→ Document passage:
= = = =

Building societies reported a net retail inflow of pounds 1.069bn in April, up sharply from pounds 249m in March, suggesting that consumers may have been more cautious last month.
The increase coincided with a surprising fall of 0.3 per cent in retail sales last month and indications that the rate of growth of narrow money supply, M0, may be easing.
However, the Building Societies Association said the increase could reflect marketing efforts of individual societies as well as seasonal factors, and did not represent a general trend. Mark Boleat, BSA director-general, said the inflow of savings could fall back in May.
Lending by banks and building societies increased by pounds 2.9bn in April, more than double the pounds 1.2bn average of the previous six months. But the advance followed a pounds 1.3bn fall in March, leaving the average monthly rise over the two months at pounds 800m. The British Bankers' Association yesterday questioned whether the April increase represented a genuine surge in corporate demand for bank borrowings and suggested it might be seasonal.
The public sector borrowing requirement tends to rise sharply in March and cuts private borrowing from the banks as public money flows into the economy.
The reduction in borrowings is usually followed by a bounce back in April. The association said yesterday: 'The most likely explanation for this is the exceptional size of the PSBR in March.'
The association reported that lending by banks alone over both March and April averaged pounds 733m, only slightly above the trend of the previous three months.

= = = =

→ Challenge 1:
Write out everything in the savings and lending report from "However, the Building" down to "into the economy.".
→ Challenge 2:
Condense the paragraph of the savings and lending report that begins "Lending by banks and building societies increased" into a shorter version that keeps its main facts.
The lines that follow come from a separate source.

→ Data section:
= = = =

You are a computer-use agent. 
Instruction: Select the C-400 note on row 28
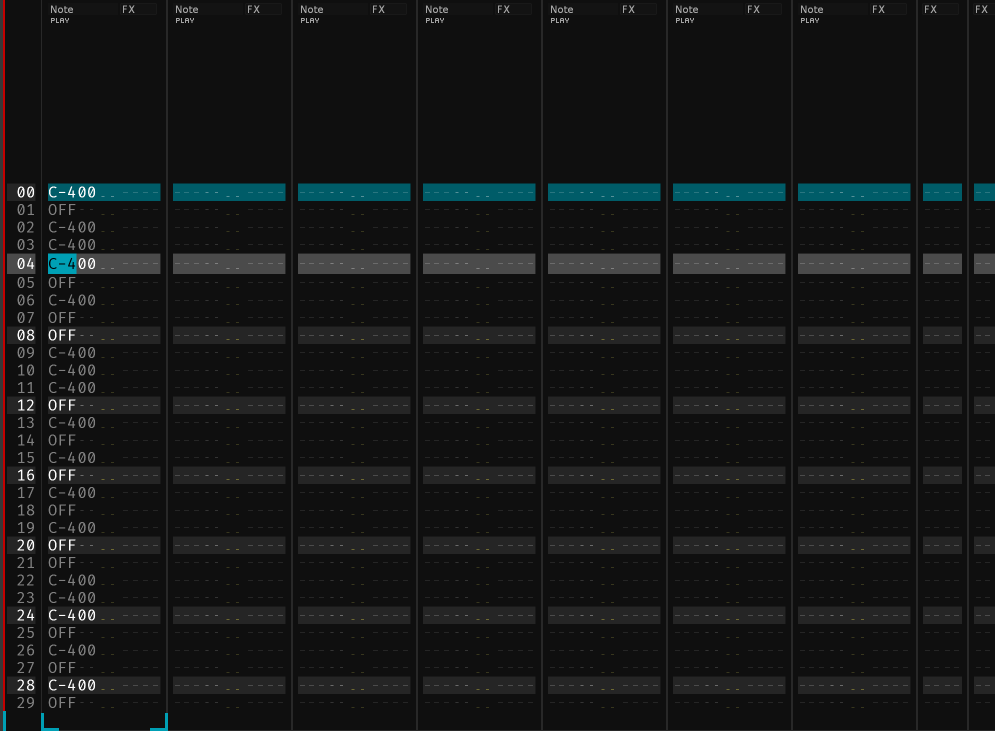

= = = =

→ Worked solution 1:
However, the Building Societies Association said the increase could reflect marketing efforts of individual societies as well as seasonal factors, and did not represent a general trend. Mark Boleat, BSA director-general, said the inflow of savings could fall back in May.
Lending by banks and building societies increased by pounds 2.9bn in April, more than double the pounds 1.2bn average of the previous six months. But the advance followed a pounds 1.3bn fall in March, leaving the average monthly rise over the two months at pounds 800m. The British Bankers' Association yesterday questioned whether the April increase represented a genuine surge in corporate demand for bank borrowings and suggested it might be seasonal.
The public sector borrowing requirement tends to rise sharply in March and cuts private borrowing from the banks as public money flows into the economy.

→ Worked solution 2:
Bank and building society lending rose by £2.9bn in April, more than double the £1.2bn average of the previous six months. Because this followed a £1.3bn fall in March, the average monthly rise over the two months was £800m. The British Bankers' Association questioned whether the April figure showed a genuine surge in corporate demand for bank borrowing and suggested it might be seasonal.